筋トレやクレアチンははげるって本当?薄毛との関係を解説
「筋トレをするとはげる」「クレアチンを飲むとはげる」という噂をインターネット上などで見かけます。
筋トレには、筋肉量の増加や血行の改善などの効果があり、ダイエットや健康維持などたくさんのメリットがあります。また、筋トレの効果をアップするとして人気があるのが「クレアチン」です。
筋肉を鍛えて理想のボディを目指したいけど、薄毛が進行するのは避けたい……とお悩みの方も多いのではないでしょうか。
この記事では、筋トレと薄毛の関係について医学的な視点から徹底的に解説。安心して筋トレをするために、ぜひ参考にしてください。
目次
筋トレではげることはある?薄毛との関係
筋トレではげることは本当にあるのでしょうか?実は、筋トレが薄毛の直接的な原因になるというエビデンスはありません。
ただし、成人男性に多く見られる薄毛である「AGA(男性型脱毛症)」を悪化させる可能性は、ゼロではありません。詳しく解説します。
そもそもAGAの原因って何?
筋トレとAGAの関係を解説する前に、AGAの原因を解説します。
AGAの原因は、男性ホルモンです。男性ホルモンの一種である「テストステロン」と「5αリダクターゼ」と呼ばれる酵素が結びつき、活性型ホルモンである「DHT(ジヒドロテストロン)」に変化します。
DHTが、発毛や育毛に関する司令を出す「毛乳頭細胞」にある「男性ホルモン受容体」と結びつくと、脱毛シグナルが出され、毛の生成や着色をおこなう「毛母細胞」の細胞分裂を抑制してしまいます。
本来、髪の成長サイクルは、毛が成長する「成長期」、毛の成長が止まる「退行期」、毛の成長が完全に止まった「休止期」の3つの時期で構成されています。
脱毛シグナルが出されると成長期が短くなり、髪が成長しきらないまま抜け落ち、薄毛となります。
筋トレをするとテストステロンの量が増える
「筋トレをするとハゲる」という噂の理由は、テストステロンです。テストステロンは、5αリダクターゼと結びつくと、DHT(ジヒドロテストステロン)に変換されてAGAの原因となりますが、実は男性にとって非常に大切なホルモンです。
テストステロンは、筋肉や骨格を形成し、記憶力をサポートする働きがあります。筋トレをして筋肉が刺激されると、ホルモン分泌が活発化します。ホルモン分泌が活発になると、血液中のテストステロンの量が増加します。

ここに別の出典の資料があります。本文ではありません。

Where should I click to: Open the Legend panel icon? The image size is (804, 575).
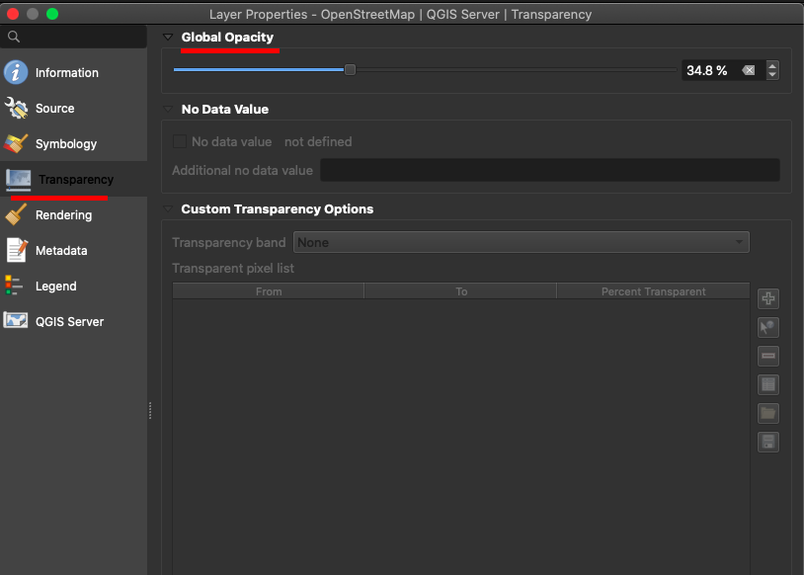coord(16,286)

テストステロンは筋肉量を増やす働きがあるため、筋トレの観点から見ると、分泌量の増加はメリットがあります。しかし、AGA予防の観点から見るとデメリットとなる可能性があります。
テストステロンの量が多いほど、AGAを引き起こすDHTが生成されるリスクが高くなります。しかし、テストステロンが多いからといって必ずしもAGAになったり、薄毛が進行したりするわけではありません。
筋トレはAGAの直接的な原因ではない!問題はDHTの増加
AGAの発症には、5αリダクターゼの分泌量や男性ホルモン受容体の感度など、さまざまな体質や遺伝的要因が絡み合っています。
テストステロンが多くても、5αリダクターゼの分泌量が少ないと、DHTに変換されにくいといえます。また、テストステロンの増加により、DHTが増えても、男性ホルモン受容体の感度が低ければ、脱毛シグナルが出にくく、AGAリスクは低めです。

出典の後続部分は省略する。